Lincoln’s Political Faith

Joe Fornieri is an associate professor of political science at Rochester Institute of Technology and already the author of four books on Lincoln, including Abraham Lincoln’s Political Faith and Lincoln’s American Dream. A fifth, on Lincoln and patriotism, is in train.  Fornieri addressed an American Experiment forum on July 16, 2008.

Joseph Fornieri: In his Lyceum Address of 1838, a young Abraham Lincoln called for a “political religion” to perpetuate the nation’s political institutions. He urged that this political religion be “taught in schools, in seminaries; and in colleges;” that it “be written in Primers . . . in spelling books and in Almanacs;” and that “it be preached from the pulpit….”

In what follows, I seek to articulate Lincoln’s political faith and to show how it was formulated as a response to the competing political religions of his time that likewise appealed to the authority of the Bible and religion to justify their proslavery policies. Subsequently, I will consider the contemporary relevance of Lincoln’s political faith and its compatibility, or lack thereof, with alternative religious interpretations of American public life issuing from the pulpit today.

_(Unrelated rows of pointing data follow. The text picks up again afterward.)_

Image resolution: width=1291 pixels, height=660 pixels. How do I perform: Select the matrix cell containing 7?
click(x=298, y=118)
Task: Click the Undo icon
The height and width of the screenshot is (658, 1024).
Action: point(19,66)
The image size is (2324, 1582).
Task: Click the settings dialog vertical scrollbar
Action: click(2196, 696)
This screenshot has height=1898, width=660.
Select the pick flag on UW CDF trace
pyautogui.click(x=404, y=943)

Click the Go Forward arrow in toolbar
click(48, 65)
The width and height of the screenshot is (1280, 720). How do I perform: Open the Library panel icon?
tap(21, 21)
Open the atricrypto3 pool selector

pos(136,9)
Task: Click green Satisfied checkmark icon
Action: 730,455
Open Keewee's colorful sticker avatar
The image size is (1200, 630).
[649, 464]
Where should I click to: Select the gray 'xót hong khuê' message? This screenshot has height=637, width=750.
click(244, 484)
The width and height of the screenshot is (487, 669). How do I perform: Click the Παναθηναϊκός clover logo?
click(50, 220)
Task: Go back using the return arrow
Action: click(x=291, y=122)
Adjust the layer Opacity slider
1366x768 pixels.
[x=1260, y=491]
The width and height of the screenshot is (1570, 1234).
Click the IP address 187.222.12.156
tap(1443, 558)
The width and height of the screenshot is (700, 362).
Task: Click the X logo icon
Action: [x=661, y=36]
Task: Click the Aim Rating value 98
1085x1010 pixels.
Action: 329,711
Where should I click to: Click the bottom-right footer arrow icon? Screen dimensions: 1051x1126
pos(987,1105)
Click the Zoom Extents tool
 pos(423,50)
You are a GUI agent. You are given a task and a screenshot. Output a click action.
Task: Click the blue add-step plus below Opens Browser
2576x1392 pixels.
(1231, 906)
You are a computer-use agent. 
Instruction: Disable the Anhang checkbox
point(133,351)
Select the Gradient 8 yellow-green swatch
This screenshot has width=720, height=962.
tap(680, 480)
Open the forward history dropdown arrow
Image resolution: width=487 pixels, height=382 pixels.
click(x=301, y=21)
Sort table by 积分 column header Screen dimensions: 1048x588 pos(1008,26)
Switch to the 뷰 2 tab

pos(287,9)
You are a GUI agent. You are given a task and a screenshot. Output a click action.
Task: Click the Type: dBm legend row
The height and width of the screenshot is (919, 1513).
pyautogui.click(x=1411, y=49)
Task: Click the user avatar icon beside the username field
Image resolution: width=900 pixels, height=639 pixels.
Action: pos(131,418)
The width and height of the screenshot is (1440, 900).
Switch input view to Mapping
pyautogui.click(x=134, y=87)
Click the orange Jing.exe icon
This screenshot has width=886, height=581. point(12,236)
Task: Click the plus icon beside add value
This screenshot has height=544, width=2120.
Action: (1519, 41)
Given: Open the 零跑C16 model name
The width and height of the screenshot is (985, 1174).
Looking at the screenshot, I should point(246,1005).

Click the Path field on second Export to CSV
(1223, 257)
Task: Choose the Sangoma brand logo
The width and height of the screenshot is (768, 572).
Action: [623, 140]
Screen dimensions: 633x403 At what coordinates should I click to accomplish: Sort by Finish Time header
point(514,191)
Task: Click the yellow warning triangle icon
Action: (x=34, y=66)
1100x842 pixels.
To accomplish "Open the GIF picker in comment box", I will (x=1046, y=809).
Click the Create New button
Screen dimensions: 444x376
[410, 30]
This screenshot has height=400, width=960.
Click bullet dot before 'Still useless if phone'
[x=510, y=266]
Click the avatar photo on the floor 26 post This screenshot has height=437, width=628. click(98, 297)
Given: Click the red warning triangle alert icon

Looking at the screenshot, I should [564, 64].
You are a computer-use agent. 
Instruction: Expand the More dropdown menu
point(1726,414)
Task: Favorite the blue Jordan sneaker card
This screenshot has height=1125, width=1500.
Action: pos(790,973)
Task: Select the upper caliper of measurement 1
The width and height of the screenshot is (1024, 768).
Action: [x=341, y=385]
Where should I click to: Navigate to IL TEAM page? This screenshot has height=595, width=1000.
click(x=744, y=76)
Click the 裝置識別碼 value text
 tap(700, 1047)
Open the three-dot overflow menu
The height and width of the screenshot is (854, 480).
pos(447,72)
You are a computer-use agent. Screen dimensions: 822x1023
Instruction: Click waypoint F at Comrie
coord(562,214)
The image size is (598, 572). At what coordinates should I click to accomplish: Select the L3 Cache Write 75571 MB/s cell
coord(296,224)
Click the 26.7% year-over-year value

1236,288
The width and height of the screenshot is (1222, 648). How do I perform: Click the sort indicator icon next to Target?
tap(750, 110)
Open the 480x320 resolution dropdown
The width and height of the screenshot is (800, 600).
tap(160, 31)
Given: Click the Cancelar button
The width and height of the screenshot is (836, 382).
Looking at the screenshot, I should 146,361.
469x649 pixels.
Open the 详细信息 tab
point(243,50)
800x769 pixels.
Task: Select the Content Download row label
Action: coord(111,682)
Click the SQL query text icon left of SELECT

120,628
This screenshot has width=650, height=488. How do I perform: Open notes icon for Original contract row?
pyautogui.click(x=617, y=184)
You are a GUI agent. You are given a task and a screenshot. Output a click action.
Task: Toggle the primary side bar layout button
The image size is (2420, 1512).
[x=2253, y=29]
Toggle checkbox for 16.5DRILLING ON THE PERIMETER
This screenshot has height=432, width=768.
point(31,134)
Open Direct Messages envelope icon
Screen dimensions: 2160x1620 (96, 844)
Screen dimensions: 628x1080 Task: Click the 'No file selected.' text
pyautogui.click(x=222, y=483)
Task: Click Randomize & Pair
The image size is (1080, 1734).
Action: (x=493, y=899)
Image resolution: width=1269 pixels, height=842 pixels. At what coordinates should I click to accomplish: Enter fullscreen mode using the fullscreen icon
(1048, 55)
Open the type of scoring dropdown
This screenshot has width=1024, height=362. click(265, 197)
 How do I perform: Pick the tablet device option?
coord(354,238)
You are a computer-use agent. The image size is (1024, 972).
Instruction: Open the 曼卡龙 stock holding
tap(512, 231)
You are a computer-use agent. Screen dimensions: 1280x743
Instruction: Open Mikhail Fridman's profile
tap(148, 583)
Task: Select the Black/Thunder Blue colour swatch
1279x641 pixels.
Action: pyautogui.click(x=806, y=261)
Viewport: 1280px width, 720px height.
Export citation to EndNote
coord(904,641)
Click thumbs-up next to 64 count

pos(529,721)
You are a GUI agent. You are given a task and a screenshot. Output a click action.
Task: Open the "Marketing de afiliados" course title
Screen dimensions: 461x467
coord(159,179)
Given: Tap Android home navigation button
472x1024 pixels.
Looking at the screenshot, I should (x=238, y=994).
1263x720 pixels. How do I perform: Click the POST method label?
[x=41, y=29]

In particular, I want to consider the Black theology of James H. Cone that Reverend Wright has extolled as an important influence on his own political religion. Remarkably, in an issue devoted to Obama’s faith and politics dated July 21, 2008, Newsweek omitted any reference to Cone’s Black theology and its admitted influence on Wright and Trinity Church. A closer look at this theology is warranted by Obama’s 20-year association with Wright. As Obama himself acknowledges, Wright was the man who converted him to Christianity, who inspired the title of his book (The Audacity of Hope), who baptized his children, who Obama candidly admitted was his spiritual mentor, and that he was “like an uncle” to him. [An ordained minister in the African Methodist Episcopal Church, James H. Cone is the Charles A. Briggs Distinguished Professor of Systematic Theology at Union Theological Seminary in New York.]